Backtrace is an end-to-end debugging platform that software engineering and support teams use to improve software reliability by automating and enhancing the error management process. We are pleased to announce first-class support for Go with the latest release of our platform. With Backtrace, discover where goroutines were created and why they might be waiting; capture the contents and wait queues of channels; get deep insights into the runtime scheduler and, with an upcoming release, the garbage collector. Go beyond error reporting and take the guesswork out of debugging.

Our Solution: TL;DR

Backtrace streamlines the capture, analysis, and aggregation of your errors across environments in unprecedented detail. With just a few lines of Go code (shown near the end of this post), our tools will generate snapshots of your Go applications on demand and aggregate them into your Backtrace platform installation.

Think of snapshots as minidumps on steroids. They include:

  • The state of all goroutines and threads, from variable information to stack size, wait duration, and scheduler interaction.
  • Full introspection into complex types, like maps and channels, with pretty-printers.
  • Runtime scheduler statistics along with global and per-process run queues.

The Backtrace platform takes these snapshots and intelligently groups errors according to potential root cause. You’ll be able to issue custom queries to explore interesting patterns across your errors and pull down specific snapshots to dig deeper into your application’s state at the time of error.

Overview

The debugging ecosystem for Go is still in its early stages. Though an extension script is provided for it, gdb still has many issues with Go’s concurrency model, data structures, and even its emitted debug information. delve, a gdb-like debugger built specifically for Go, is an excellent alternative in the interactive debugging realm, but even it is limited in the level of introspection provided – for example, understanding goroutine interdependencies requires deeper visibility into channels and scheduler interaction. It’s also difficult to use delve to efficiently capture and analyze errors across multiple remote servers.

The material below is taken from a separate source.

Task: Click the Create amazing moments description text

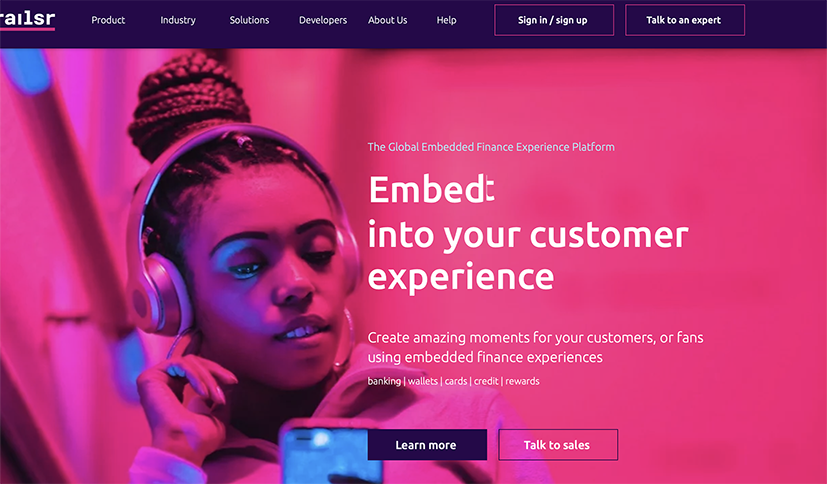Action: [x=535, y=347]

Whereas many existing commercial error reporting solutions for Go provide mainly just the standard tracebacks generated by the Go runtime, Backtrace utilizes purpose-built high performance debugging technology for deep introspection into application state. This includes full callstacks for all goroutines, including variable information.

This information alone, automatically extracted and stored, is useful when resolving a production outage. Go’s emitted debug information allows us to go even further, though.

State Introspection

Information critical to determining the root cause of an error is often found in complex data structures, like maps or interfaces. The way a programmer conceptualizes these structures can substantively differ from their underlying implementations. Because compilers and linkers emit debug information describing these implementations – essentially varied compositions (structs) of base types, like integers – rather than their abstract concepts, debuggers will by default show the ugly internals.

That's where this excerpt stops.